▶ **Information shown**
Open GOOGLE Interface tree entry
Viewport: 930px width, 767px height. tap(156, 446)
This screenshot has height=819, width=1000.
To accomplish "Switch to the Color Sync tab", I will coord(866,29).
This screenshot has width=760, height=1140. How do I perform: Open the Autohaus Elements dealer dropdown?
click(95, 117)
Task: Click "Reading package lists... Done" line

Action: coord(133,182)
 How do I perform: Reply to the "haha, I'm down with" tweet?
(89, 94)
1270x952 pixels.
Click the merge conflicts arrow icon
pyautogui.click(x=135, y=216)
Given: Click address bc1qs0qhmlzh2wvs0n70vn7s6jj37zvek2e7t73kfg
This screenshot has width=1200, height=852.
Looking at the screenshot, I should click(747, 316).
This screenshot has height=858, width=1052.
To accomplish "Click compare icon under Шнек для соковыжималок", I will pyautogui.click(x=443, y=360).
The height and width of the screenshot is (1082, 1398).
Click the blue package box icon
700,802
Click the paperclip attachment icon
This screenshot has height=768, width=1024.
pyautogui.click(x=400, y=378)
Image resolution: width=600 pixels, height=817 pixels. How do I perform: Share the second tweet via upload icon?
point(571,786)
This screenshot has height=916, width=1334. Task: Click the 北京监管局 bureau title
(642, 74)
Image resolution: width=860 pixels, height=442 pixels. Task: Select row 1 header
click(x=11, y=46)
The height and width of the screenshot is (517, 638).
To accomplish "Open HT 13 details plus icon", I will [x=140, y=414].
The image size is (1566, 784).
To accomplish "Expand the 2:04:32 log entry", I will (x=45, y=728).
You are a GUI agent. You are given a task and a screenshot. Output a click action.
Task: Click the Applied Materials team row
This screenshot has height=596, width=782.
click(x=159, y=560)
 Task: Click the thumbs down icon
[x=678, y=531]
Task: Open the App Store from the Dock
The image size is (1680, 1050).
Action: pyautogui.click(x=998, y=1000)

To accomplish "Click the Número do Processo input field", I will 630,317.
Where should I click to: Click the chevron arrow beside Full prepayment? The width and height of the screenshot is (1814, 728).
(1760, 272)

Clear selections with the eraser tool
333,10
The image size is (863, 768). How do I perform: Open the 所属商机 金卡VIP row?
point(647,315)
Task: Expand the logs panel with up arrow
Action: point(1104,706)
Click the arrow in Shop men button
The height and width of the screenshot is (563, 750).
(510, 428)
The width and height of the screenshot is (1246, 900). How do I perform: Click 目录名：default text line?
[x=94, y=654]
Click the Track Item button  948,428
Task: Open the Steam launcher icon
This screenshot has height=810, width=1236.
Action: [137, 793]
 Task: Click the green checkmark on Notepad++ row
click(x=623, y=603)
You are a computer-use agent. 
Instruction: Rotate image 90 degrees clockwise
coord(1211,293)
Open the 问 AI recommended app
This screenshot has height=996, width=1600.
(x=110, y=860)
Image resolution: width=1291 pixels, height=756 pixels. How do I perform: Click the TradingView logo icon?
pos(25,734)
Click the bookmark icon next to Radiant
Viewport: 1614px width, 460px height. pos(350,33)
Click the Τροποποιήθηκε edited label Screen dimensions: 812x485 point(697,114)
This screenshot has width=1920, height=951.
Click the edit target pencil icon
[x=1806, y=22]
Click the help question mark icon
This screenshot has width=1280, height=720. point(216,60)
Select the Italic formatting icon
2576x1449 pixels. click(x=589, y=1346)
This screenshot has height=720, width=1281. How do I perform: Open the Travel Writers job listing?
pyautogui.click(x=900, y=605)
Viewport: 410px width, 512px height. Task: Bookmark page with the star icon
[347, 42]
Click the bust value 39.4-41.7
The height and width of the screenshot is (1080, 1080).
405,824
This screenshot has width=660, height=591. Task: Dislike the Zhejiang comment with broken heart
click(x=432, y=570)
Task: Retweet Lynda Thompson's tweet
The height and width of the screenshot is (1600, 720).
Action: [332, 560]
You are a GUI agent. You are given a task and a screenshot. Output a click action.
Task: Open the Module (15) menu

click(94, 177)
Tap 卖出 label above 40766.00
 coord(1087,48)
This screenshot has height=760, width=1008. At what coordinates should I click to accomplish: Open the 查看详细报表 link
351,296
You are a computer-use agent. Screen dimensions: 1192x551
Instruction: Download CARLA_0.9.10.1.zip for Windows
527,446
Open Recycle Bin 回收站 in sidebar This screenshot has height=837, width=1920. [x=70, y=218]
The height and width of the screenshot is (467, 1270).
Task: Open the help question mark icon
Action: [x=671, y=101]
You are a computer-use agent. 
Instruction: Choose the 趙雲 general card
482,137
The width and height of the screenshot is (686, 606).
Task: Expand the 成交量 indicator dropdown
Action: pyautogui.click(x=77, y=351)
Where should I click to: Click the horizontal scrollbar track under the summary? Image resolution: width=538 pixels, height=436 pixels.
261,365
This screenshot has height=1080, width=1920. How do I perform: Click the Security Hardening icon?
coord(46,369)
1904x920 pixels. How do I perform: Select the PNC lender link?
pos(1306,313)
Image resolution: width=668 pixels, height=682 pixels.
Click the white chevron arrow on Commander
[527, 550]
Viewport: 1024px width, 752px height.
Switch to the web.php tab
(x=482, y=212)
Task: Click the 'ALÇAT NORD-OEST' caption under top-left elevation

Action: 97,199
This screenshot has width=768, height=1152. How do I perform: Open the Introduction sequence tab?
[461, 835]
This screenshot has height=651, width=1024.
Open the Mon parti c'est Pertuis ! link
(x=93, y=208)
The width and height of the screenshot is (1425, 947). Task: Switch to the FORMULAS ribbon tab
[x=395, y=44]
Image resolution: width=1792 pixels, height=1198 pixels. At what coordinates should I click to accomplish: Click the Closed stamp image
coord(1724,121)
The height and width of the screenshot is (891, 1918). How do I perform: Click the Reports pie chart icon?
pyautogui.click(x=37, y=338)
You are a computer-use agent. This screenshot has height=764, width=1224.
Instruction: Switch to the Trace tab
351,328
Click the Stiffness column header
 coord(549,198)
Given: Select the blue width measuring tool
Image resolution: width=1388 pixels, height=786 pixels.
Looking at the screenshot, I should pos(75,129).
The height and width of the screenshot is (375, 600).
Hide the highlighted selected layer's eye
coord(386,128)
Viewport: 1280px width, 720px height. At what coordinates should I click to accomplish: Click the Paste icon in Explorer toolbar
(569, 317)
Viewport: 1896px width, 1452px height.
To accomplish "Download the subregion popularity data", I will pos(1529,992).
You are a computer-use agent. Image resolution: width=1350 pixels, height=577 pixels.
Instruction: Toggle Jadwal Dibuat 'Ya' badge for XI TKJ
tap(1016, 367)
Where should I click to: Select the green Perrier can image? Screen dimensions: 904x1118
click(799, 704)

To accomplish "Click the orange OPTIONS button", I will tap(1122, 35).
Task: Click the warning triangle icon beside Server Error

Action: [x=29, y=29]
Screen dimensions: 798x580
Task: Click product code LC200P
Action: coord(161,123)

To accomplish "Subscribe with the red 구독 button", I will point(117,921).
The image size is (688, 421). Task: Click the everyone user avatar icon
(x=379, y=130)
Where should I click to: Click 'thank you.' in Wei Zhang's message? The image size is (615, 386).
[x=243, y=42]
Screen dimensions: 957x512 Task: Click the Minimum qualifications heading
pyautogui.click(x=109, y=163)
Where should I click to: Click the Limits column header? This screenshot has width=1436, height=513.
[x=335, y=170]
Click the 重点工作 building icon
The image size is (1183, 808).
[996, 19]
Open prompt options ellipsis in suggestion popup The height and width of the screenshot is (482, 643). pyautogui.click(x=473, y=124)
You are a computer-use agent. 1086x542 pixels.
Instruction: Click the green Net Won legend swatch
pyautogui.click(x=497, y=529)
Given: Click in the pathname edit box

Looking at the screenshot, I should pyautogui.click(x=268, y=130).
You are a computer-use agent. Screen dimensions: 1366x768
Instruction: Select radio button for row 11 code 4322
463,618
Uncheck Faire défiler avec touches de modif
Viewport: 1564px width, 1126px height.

▶ **What is required**
Copy each line above that contains the word "will".

▶ **Solution**
To accomplish "Switch to the Color Sync tab", I will coord(866,29).
To accomplish "Click compare icon under Шнек для соковыжималок", I will pyautogui.click(x=443, y=360).
To accomplish "Open HT 13 details plus icon", I will [x=140, y=414].
To accomplish "Expand the 2:04:32 log entry", I will (x=45, y=728).
To accomplish "Click the Número do Processo input field", I will 630,317.
To accomplish "Download the subregion popularity data", I will pos(1529,992).
To accomplish "Click the orange OPTIONS button", I will tap(1122, 35).
To accomplish "Subscribe with the red 구독 button", I will point(117,921).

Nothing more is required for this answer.